▶ [Extrait]
+ + +

« La seule chose qui ait changé en matière d’immigration, c’est la communication »

L’expulsion de la jeune Léonarda a mis en lumière les conditions intolérables dans lesquelles sont expulsés les sans-papiers en France. Clémence, militante au Réseau Université Sans Frontière (RUSF) et étudiante en Master Droits des Etrangers, donne à Haut Courant son avis sur cette affaire.

Le 9 octobre à Pontarlier. Leonarda, collégienne kosovare, est arrêtée aux abords de son établissement pour rejoindre sa famille, en attente d’expulsion pour le pays d’origine du père. Alors que les conditions de son expulsion ont créé un malaise au sein même du PS, mettant notamment en question la « sanctuarisation » de l’école, les lycéens sont descendus dès jeudi 17 dans la rue pour manifester leur soutien à leur camarade. Ce samedi, le Président Hollande à proposé à Leonarda un retour en France mais non-accompagnée de sa famille, alimentant la polémique par un positionnement jugé soit inhumain, soit schizophrène…

 Haut Courant: Quel est votre point de vue sur la situation générale des expulsions d’étrangers en France depuis l’entrée en fonction de M. Hollande et son ministre M. Valls? Qu’est-ce qui a changé ou pas?

+ + +

▶ [Lignes affichées]

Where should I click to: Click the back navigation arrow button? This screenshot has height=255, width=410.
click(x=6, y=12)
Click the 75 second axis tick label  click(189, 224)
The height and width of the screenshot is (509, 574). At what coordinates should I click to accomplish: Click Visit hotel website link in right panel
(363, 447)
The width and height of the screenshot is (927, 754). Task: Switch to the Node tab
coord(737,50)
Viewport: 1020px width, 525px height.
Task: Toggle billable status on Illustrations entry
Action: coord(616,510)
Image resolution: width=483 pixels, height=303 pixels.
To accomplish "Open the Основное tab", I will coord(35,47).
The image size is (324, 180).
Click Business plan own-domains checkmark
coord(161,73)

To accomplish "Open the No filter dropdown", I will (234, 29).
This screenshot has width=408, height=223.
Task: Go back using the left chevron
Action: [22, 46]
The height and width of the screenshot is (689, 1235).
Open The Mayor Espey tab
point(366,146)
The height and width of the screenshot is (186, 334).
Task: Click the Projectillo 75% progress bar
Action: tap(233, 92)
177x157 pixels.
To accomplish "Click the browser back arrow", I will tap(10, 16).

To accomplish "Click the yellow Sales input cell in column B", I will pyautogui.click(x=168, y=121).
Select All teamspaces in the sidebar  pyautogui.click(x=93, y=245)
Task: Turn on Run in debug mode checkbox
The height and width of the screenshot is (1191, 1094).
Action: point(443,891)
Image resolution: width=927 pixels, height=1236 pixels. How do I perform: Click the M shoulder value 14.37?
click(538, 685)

+ + +

▶ [Exercices]
1. Citez l'extrait sur l'expulsion de Leonarda, en commençant par « Haut Courant: Quel » et en poursuivant jusqu'à « changé ou pas? ».
2. Répondez à ces questions d'après l'extrait sur l'expulsion de Leonarda :
(a) Dans quelle ville Leonarda a-t-elle été arrêtée ?
(b) Quel master Clémence suit-elle ?
(c) Quel jour les lycéens sont-ils descendus dans la rue ?
Les lignes constituent un matériau distinct de l'extrait.

▶ [Les réponses]
1.
Haut Courant: Quel est votre point de vue sur la situation générale des expulsions d’étrangers en France depuis l’entrée en fonction de M. Hollande et son ministre M. Valls? Qu’est-ce qui a changé ou pas?

2.
(a) À Pontarlier.
(b) Le Master Droits des Etrangers.
(c) Le jeudi 17.